Faulty operating system design has been successfully completed in aerospace and other environments for decades, but it is still difficult for several reasons. The first reason is obvious, that redundancy must be provided so that when one component fails, another component can take over. Achieving this requires at least two separate, redundant fail-stop behavior subsystems.

Implementing a failed operating system in turn requires at least three redundant failed arbitrary components in order to determine the source of the failure in the event that incorrect output is issued rather than a silent failure at the component level. For systems that must tolerate arbitrary error failures, depending on the relevant failure model, a complex fault-tolerant system with 4 redundant components may be required.

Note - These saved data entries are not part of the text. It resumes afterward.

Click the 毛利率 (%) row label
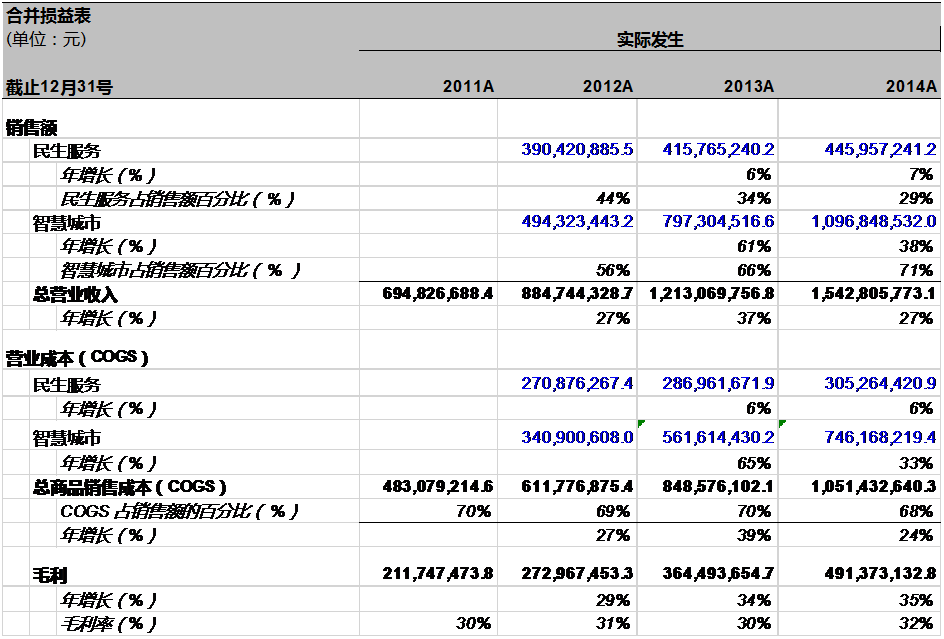pos(109,624)
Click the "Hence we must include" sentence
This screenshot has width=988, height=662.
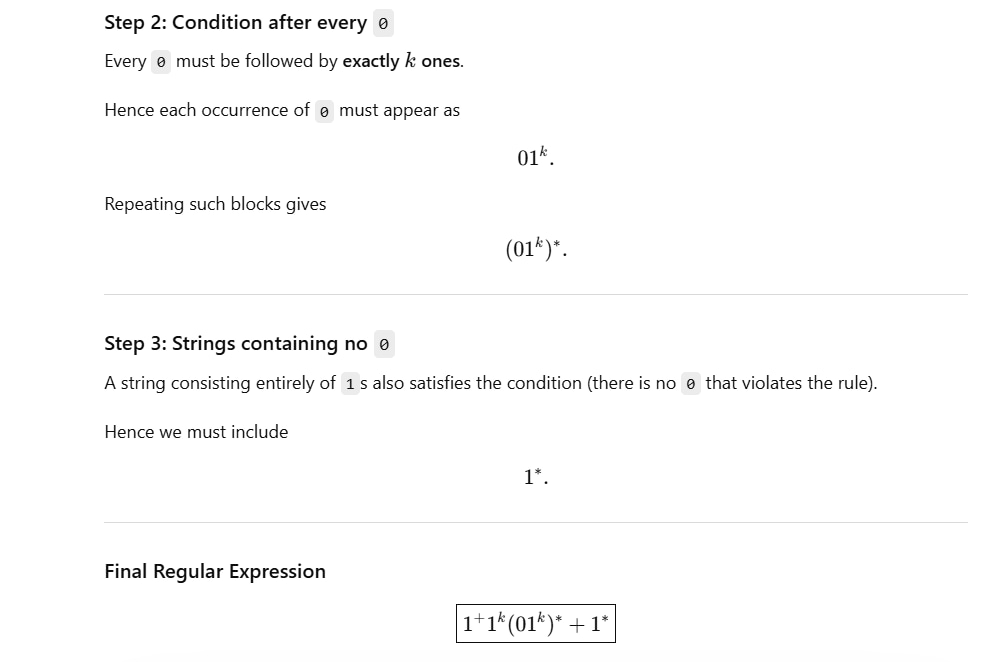tap(196, 432)
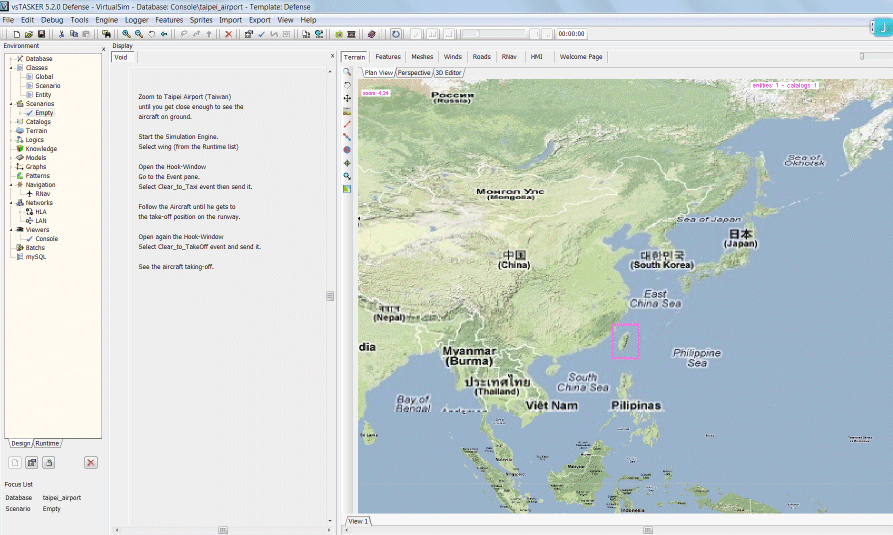893x535 pixels.
Task: Open the Engine menu
Action: (106, 20)
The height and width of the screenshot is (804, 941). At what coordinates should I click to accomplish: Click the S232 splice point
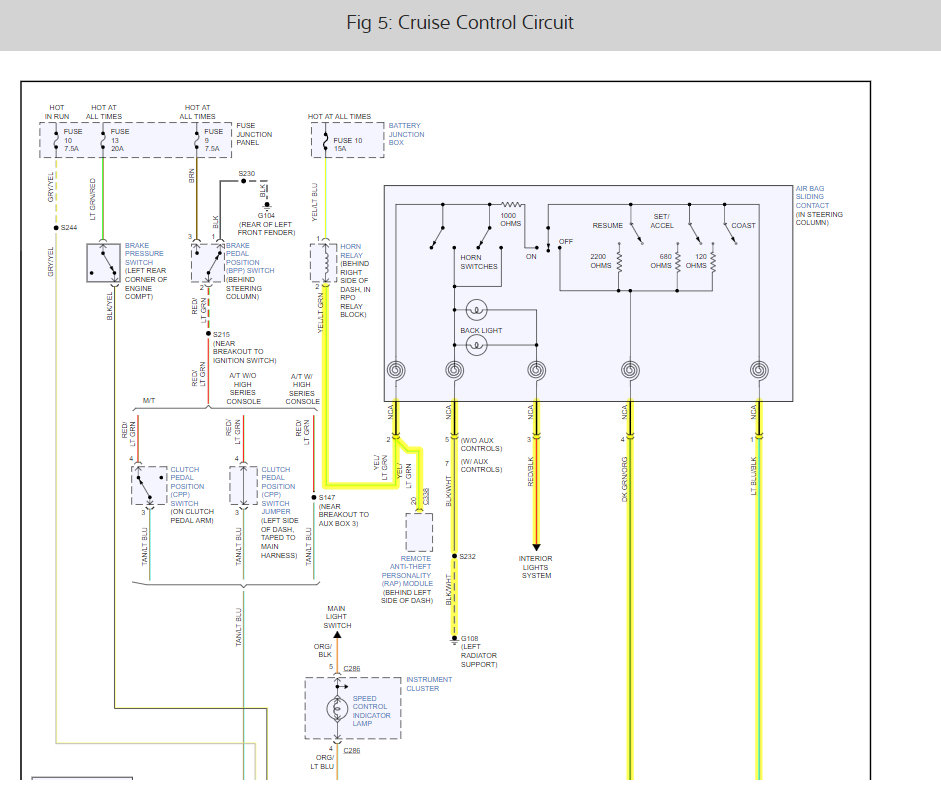454,556
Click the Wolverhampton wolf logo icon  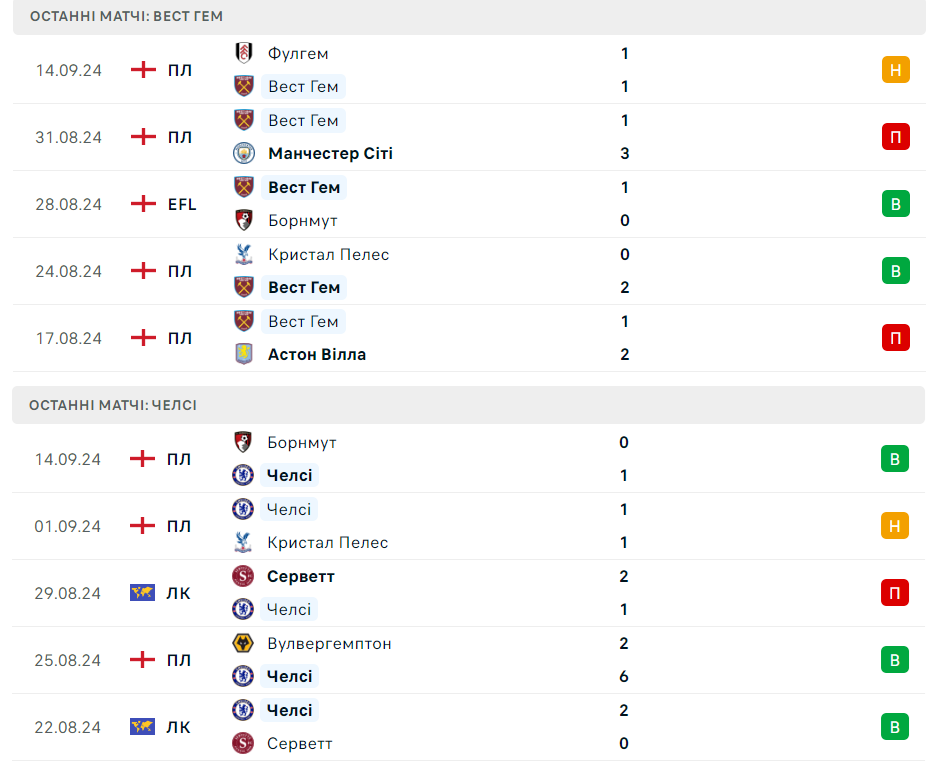point(243,643)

The structure of redundancy varies depending on the design approach, and may include configurations such as three redundant system members (in which case the members must ensure that they are not subject to a single point of failure), or two two-to-two systems, or the use of four computers. In addition to the obvious overhead introduced by these approaches, there is a testing problem of how to ensure the effectiveness of failure detection and recovery efforts, ensure fault independence, and ensure that all redundant components are trouble-free at the beginning of the drive task. Redundancy may seem unlikely to be avoided, but to ensure safety, it may reduce the complexity and cost of providing sufficient redundancy.

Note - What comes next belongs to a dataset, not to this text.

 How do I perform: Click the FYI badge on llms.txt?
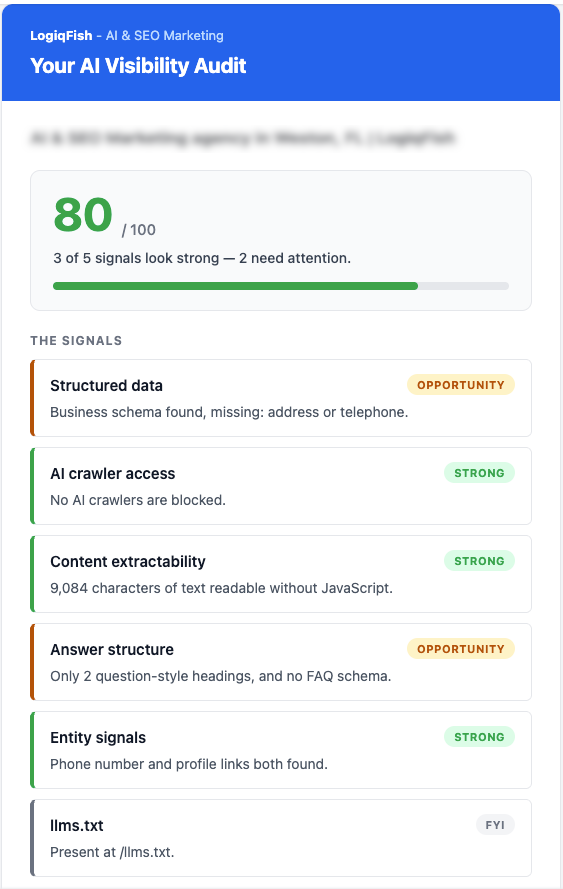coord(495,824)
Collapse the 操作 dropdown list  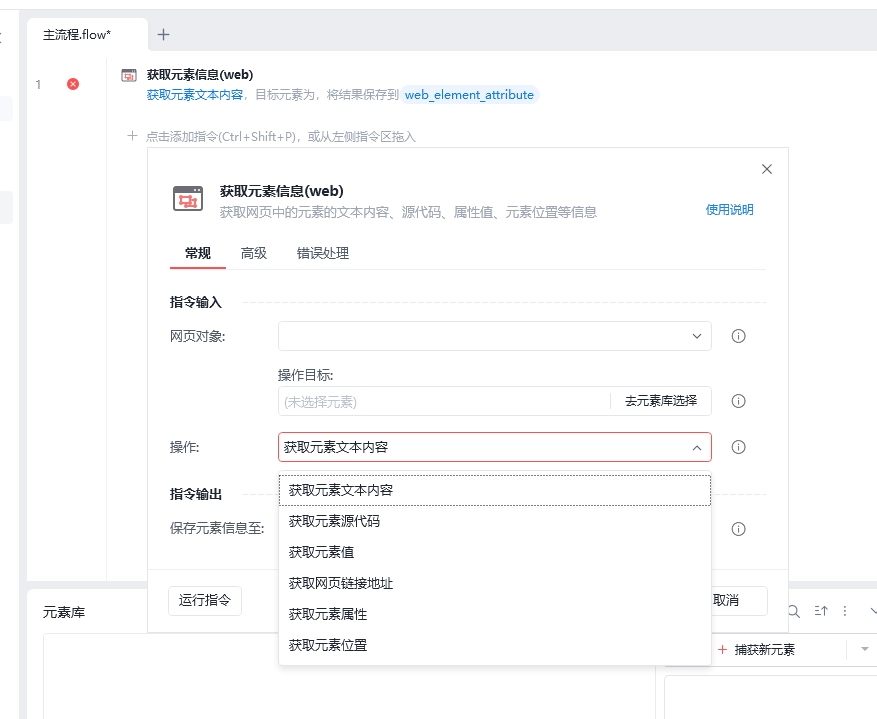696,447
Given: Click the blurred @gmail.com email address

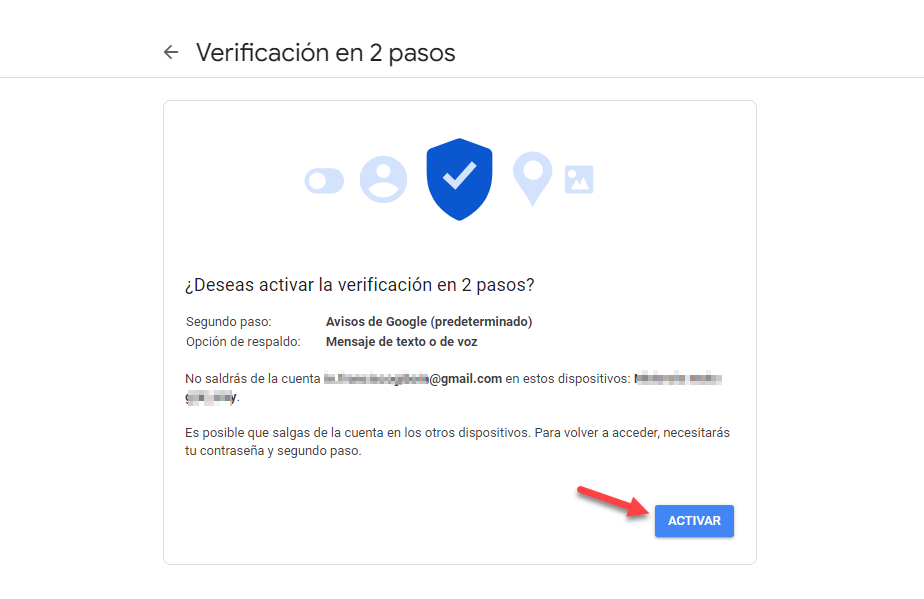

In a typical faulty operating system, such as an airplane, all redundant components are essentially the same, and they are all capable of performing extended tasks. For example, commercial aircraft are typically equipped with two jet engines, each with at least one dual redundant computer control. If two computers on one engine are shut down due to a constant cross-detection failure, there will be a second independent engine to keep the plane flying. Even so, the requirements for engine reliability are very strict, because after the first engine failure, the aircraft may take several hours to fly to reach the nearest airport. This places significant reliability requirements on each engine, increasing component costs.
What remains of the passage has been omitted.